Frequently Asked Questions
- Can I create non-cubic rectangular prisms?
- Yes — set width, height, and depth independently.
- Can faces have different materials?
- Yes — use faceMaterialIndices or assign materials per-face in your exporter.
- Is there support for exporting to FBX/GLTF?
- Most implementations provide exporters or you can convert the mesh in your host application.
Example Use Cases
- Level-blocking: fast, parameterized blocks for game prototyping.
- Asset pipelines: base mesh generator for modular kitbash parts.
- Procedural cities: generate building blocks with varied dimensions and chamfers.

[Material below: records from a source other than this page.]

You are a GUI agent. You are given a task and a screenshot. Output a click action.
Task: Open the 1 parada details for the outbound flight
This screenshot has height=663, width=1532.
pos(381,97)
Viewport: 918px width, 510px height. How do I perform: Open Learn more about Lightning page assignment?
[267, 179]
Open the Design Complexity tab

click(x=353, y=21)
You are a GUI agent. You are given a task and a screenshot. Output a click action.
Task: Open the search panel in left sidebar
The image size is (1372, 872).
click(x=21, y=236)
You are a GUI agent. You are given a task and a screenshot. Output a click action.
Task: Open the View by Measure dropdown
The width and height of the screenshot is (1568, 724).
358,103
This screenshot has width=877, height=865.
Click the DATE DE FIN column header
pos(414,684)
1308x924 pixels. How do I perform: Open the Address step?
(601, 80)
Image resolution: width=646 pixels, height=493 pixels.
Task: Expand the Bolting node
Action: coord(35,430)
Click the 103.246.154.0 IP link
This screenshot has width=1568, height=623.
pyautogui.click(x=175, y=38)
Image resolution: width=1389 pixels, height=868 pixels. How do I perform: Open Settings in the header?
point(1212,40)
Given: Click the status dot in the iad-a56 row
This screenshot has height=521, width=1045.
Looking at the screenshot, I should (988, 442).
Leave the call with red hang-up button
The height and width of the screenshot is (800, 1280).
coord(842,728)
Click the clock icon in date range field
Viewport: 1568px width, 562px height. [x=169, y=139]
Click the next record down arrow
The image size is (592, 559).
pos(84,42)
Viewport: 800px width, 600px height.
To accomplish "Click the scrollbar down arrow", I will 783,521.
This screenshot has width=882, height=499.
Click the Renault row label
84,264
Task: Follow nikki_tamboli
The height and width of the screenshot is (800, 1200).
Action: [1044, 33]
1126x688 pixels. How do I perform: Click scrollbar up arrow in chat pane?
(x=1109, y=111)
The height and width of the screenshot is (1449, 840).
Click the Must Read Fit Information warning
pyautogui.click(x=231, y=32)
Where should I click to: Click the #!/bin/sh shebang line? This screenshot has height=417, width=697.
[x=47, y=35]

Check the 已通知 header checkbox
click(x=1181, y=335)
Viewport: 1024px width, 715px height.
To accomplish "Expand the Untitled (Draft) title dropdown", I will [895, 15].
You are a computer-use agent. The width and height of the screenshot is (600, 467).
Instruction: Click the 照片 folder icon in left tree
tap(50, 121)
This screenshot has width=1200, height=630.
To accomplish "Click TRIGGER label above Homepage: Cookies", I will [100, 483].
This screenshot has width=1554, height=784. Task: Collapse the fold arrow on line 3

- Baking workflows: create high-detail cube variants for normal map baking.
Final Notes
nfsGeometryCube is straightforward in concept but powerful in practice when its parameters are used together: combine subdivisions for deformation, chamfers for shading fidelity, and per-face controls for UV/material workflows. Start with conservative defaults and iterate: small changes to segments or chamfer can dramatically affect polycount and shading.